Assignment 10: This Works Better Than The Last One, I Swear

Deadline: July 1st, 20:00

This week, we will take a closer look at Prototypical Networks, a method to perform so-called few-shot learning. Here, we only have a very small number of data points for a given class (usually single digits), but want to perform classification on new inputs of said class(es). As we have seen previously, our models tend to perform poorly with only few labeled inputs. Thus, few-shot learning is often a problem of “learning to learn”.

Model Architecture & Training

The basic idea of Prototypical Networks is quite simple. We are given a support set, which are a couple of labeled data points per class we are interested in. We are also given query points, which are data points we want to label.

First, embed all points, which just means putting them through a neural network that returns a vector representation of arbitrary size.
Compute the average of all support embeddings per class. These averages are the prototypes.
Compute the distance between each query point and prototype.
Convert the distances to classification probabilities using Softmax.

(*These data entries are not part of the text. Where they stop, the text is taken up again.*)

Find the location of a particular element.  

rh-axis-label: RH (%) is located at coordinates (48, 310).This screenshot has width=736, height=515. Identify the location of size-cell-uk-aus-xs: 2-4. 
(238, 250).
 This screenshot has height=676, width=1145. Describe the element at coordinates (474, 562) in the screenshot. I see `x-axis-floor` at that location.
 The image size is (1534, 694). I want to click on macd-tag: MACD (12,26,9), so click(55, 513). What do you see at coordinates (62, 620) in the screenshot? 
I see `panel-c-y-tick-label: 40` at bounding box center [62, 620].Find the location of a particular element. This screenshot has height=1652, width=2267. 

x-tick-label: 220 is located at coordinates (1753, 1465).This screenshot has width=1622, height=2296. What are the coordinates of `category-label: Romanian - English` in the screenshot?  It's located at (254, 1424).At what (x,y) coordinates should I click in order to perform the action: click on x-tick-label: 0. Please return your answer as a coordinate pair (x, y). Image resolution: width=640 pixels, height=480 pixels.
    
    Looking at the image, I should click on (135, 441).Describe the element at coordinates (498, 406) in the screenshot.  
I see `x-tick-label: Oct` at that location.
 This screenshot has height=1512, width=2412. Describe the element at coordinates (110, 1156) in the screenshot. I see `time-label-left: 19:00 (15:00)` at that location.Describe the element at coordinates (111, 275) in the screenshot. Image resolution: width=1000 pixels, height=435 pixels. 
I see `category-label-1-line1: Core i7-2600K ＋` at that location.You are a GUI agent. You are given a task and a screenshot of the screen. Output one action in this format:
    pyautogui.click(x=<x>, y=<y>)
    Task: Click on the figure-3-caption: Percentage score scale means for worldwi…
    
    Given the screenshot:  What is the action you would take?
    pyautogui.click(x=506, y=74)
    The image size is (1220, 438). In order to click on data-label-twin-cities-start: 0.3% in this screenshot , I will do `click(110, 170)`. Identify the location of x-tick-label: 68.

As such, the neural network can be any suitable architecture we have seen so far. As we will be working on images again, a CNN makes sense. The only difference to our previous networks is that we do not have a classification layer at the end.

Training

Training proceeds in episodes, which really just means batches that are sorted in a specific way. For each batch, we:

Sample a number of classes. This is an optional step in case we have too many classes to fit into one episode. For example, if we have 100 classes in total, we only sample 20 or so per episode.
Sample a number of support points for each chosen class, as well as a number of query points.
Compute prototypes and classification outputs as noted above.
Compute the cross-entropy loss between the outputs and the “labels” – each query point should be classified to the prototype of the same class!

Your Task

On E-Learning, you can find a starter notebook for Prototypical Networks for CIFAR100. Like so often, the data processing is the hardest/most involved part here, and this has already been done for you. See the notebook for explanations of what is being done, and why. We basically have to split the dataset

Your first task is then to implement the missing pieces of the architecture and training. These are marked by ??? in the notebook and should be pretty obvious, as your code won’t run without them. Try at least two choices (i.e. you could use the Euclidean distance already given, and compare it to another) for the distance function and compare the results! Some possibilities are (there are of course others):

Euclidean distance
Squared euclidean distance (this one is recommended by the original paper)
Absolute distance
Cosine distance
Negative dot product

For reference, we got around 60% validation accuracy with a Resnet architecture with 32-dimensional embeddings and Euclidean distance. n_support = 5, n_query=10. Just training the same architecture on the full CIFAR100 dataset got to around 67% accuracy. This means we can get pretty close with our few-shot approach!

6 CP Extra

You likely mapped the images to rather high-dimensional embeddings. Many distance functions have unexpected behavior in high-dimensional space, which can lead to poor performance. Experiment with different embedding sizes, i.e. the output size of the final linear layer. You can try this in fairly large steps so that you don’t have to train too many models. For example, you could try 32, 128 or 512 dimensional embeddings – or even larger ones! It’s okay to stick with just one distance function here to keep it simple. Report your findings.

Bonus

If you want, you could even pair different embedding sizes and distance functions to see whether some functions are more robust to changes in embedding size than another, but this significantly increases the number of models you would have to train, so this is left as an optional task.

You could also re-run the code with different train/test splits to see how the choice of classes affects results.

Finally, you might train models with different values of n_support. Usually, smaller values will perform worse, but how much?